Die zwischen Bund und Ländern vereinbarten Finanzhilfen zur Einhaltung der strengen Schuldenbremse werden erstmals ausgezahlt. Sachsen-Anhalt einigte sich gestern als erstes von insgesamt fünf finanzschwachen Ländern mit dem Bund über die Konditionen für entsprechende Konsolidierungshilfen.

Magdeburg/Berlin (dpa). Das Land erhält mit der nun unterzeichneten Verwaltungsvereinbarung bis einschließlich 2019 eine jährliche Finanzspritze von 80 Millionen Euro. Im Gegenzug hat sich Sachsen-Anhalt mit dem Bund auf einen konkreten Abbaupfad zur Senkung seines Defizits und auf die Konditionen dafür verständigt.

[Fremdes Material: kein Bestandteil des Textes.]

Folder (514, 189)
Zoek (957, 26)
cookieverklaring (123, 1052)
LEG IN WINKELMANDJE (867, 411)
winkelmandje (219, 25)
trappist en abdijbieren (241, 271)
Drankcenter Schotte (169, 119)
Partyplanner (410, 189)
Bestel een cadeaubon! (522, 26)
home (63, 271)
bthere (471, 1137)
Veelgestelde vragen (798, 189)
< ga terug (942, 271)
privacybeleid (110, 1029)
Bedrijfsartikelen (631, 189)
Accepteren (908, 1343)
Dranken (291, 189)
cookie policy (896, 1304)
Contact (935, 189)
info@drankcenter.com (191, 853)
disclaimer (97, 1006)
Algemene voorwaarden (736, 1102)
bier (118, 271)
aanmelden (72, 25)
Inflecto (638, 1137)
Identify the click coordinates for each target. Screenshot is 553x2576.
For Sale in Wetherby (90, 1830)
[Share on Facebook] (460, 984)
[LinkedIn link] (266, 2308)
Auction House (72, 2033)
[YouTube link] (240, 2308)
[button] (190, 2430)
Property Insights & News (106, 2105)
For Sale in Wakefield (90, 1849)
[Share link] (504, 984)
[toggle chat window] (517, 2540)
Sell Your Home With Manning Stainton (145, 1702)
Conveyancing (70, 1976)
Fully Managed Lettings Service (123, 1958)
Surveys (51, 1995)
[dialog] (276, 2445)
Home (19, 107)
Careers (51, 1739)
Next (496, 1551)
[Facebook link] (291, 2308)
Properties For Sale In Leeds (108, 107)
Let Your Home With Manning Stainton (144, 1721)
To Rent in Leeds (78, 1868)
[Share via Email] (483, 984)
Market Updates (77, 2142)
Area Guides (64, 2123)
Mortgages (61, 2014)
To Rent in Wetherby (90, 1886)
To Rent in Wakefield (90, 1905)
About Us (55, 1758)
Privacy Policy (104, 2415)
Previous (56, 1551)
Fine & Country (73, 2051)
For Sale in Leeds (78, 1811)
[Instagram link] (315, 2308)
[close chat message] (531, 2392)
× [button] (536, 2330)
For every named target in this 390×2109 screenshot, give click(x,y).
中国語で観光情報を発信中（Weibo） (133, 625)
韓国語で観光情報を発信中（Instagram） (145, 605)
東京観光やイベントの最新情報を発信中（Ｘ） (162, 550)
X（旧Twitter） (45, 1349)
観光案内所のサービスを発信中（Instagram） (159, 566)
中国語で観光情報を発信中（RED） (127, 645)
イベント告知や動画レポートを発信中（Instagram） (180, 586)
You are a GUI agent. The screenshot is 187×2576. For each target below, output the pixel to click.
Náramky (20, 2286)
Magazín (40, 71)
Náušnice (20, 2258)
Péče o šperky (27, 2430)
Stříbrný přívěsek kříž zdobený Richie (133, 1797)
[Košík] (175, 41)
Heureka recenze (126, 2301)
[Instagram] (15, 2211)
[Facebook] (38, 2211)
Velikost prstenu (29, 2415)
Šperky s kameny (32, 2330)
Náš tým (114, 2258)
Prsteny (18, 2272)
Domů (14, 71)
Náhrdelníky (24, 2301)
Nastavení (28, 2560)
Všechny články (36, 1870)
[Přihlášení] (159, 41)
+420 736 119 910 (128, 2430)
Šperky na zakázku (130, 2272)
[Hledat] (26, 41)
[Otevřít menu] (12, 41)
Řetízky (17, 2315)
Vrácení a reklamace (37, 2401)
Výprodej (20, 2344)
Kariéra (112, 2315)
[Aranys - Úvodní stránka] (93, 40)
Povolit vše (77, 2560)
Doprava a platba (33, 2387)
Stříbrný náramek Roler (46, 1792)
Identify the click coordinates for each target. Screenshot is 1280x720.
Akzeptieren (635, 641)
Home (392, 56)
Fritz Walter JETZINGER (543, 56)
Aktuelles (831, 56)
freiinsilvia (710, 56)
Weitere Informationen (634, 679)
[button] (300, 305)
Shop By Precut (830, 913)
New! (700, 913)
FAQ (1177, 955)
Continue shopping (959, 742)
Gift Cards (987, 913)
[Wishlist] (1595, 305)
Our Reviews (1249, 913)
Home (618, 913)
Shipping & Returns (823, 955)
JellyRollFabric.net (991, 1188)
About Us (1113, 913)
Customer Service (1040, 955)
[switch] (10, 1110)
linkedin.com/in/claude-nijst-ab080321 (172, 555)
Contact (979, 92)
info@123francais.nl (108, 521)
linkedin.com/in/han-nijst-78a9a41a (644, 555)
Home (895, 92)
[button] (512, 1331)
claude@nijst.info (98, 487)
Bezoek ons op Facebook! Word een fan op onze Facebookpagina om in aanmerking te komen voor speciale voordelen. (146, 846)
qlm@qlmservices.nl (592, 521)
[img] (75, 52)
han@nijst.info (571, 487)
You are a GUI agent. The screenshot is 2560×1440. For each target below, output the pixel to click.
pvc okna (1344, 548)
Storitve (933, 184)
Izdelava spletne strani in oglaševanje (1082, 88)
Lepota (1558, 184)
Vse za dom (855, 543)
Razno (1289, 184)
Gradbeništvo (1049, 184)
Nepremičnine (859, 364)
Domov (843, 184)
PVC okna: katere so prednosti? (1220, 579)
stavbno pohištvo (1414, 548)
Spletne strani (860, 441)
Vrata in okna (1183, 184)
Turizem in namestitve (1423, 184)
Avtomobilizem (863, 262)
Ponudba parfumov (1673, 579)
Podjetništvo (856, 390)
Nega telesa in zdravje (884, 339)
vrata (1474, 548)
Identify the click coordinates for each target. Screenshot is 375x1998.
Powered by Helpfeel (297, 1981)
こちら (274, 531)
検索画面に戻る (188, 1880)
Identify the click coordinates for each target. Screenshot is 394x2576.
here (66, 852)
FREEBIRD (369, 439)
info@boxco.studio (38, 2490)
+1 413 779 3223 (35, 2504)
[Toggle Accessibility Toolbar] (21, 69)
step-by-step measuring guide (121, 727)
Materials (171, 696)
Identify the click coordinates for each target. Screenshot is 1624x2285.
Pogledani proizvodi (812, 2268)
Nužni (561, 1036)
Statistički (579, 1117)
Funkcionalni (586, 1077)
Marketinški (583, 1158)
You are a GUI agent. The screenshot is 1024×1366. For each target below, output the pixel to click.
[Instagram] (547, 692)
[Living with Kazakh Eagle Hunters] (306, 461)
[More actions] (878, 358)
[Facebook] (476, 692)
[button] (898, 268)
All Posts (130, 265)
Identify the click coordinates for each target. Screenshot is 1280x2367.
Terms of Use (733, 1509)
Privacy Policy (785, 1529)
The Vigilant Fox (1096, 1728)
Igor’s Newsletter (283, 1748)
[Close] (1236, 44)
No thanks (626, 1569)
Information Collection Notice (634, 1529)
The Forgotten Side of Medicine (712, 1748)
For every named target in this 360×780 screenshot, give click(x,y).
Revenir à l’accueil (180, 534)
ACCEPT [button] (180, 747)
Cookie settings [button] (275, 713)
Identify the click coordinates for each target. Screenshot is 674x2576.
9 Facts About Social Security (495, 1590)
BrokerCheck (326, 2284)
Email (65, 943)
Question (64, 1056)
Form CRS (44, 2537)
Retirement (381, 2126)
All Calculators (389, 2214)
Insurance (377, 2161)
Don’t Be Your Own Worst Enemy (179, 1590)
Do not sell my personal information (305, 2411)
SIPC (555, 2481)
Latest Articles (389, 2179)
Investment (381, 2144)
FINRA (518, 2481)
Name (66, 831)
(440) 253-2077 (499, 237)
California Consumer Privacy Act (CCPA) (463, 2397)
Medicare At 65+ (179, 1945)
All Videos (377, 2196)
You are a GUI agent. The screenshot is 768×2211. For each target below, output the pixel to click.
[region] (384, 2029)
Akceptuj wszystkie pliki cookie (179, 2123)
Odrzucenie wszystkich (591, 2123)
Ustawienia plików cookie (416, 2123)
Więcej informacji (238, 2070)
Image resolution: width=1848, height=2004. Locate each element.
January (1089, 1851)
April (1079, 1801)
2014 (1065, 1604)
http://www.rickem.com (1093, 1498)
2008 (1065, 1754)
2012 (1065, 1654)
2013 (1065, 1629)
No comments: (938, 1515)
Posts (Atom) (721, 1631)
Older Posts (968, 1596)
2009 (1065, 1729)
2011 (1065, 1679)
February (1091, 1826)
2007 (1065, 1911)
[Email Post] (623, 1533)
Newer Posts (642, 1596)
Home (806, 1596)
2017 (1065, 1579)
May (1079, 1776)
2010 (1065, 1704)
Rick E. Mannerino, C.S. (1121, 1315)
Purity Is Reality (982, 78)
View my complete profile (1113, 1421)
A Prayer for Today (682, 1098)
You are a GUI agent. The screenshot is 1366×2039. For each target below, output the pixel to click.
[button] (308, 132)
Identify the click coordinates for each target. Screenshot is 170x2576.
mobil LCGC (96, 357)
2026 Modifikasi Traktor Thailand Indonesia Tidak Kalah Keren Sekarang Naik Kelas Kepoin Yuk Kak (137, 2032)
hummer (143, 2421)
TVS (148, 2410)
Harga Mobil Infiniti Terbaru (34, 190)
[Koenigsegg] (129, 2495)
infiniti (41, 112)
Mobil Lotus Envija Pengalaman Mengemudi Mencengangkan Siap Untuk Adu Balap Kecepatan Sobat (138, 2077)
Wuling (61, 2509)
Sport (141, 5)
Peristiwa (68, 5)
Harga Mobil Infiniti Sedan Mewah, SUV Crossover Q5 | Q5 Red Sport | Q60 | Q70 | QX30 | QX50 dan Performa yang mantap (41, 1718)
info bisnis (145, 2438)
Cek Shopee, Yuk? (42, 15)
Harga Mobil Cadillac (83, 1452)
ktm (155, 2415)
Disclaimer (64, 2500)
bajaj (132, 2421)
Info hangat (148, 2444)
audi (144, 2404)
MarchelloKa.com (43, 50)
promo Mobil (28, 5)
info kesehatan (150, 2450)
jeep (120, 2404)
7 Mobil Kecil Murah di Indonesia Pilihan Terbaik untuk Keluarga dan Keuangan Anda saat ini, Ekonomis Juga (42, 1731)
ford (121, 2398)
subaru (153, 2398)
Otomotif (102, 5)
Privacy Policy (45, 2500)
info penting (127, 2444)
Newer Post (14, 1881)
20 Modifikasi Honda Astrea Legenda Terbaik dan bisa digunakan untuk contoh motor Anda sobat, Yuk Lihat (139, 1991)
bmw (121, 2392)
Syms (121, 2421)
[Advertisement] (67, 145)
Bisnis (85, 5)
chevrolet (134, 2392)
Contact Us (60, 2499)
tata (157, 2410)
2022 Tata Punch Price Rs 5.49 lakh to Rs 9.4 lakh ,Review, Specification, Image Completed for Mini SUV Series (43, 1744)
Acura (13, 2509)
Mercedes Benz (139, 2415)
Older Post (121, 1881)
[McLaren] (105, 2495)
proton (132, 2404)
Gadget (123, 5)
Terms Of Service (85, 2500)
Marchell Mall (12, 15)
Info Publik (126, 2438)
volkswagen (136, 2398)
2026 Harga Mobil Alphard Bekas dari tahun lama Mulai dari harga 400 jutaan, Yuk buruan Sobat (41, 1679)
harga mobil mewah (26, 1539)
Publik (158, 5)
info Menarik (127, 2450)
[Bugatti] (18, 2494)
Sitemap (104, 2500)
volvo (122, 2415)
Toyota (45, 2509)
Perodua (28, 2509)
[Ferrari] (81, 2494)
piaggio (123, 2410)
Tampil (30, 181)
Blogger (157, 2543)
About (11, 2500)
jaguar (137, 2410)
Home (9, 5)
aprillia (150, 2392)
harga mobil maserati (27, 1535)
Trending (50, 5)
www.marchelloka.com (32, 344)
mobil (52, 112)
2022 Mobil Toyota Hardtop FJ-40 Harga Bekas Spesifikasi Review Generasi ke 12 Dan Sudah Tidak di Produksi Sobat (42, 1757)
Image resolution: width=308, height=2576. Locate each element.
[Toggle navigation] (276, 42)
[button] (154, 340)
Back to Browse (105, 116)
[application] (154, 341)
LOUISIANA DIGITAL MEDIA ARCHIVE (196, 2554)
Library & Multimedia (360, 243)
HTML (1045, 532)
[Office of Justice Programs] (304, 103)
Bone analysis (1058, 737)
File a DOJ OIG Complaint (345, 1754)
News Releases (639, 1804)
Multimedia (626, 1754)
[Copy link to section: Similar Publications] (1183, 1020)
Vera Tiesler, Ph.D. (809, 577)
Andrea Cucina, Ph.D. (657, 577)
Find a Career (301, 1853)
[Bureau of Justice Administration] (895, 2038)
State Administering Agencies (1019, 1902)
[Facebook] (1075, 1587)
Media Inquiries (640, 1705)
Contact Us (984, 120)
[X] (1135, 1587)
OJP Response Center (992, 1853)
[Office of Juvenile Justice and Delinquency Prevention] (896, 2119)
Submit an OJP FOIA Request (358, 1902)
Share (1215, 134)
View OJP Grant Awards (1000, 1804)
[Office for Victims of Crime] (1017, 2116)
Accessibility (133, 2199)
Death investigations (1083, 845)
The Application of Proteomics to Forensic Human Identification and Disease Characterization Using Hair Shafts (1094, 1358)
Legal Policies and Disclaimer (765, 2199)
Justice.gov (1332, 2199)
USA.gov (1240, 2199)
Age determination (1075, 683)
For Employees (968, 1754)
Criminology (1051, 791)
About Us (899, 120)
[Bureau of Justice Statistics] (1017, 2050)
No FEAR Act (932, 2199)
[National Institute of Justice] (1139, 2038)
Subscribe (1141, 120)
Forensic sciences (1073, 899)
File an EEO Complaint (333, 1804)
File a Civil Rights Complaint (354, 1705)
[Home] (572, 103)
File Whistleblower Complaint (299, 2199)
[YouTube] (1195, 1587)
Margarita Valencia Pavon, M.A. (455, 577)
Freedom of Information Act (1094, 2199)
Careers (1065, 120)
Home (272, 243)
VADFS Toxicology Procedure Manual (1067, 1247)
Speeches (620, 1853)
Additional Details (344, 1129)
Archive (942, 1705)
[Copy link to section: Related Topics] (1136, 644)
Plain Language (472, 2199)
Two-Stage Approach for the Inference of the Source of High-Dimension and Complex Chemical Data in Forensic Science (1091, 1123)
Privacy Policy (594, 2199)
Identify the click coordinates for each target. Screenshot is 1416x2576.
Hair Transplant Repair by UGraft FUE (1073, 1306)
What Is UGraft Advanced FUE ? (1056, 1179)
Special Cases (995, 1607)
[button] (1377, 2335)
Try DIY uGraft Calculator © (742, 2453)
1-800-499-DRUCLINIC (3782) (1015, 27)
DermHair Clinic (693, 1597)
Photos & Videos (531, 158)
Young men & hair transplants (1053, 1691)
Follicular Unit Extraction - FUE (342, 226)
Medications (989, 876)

Die neue Schuldenbremse sieht vor, dass die Länder ihre Neuverschuldung bis 2020 auf Null zurückführen müssen. Dazu sollen neben Sachsen-Anhalt auch Berlin, Bremen, das Saarland und Schleswig-Holstein Konsolidierungshilfen von jährlich insgesamt 800 Millionen Euro erhalten. Das Geld wird je zur Hälfte vom Bund sowie allen Ländern aufgebracht.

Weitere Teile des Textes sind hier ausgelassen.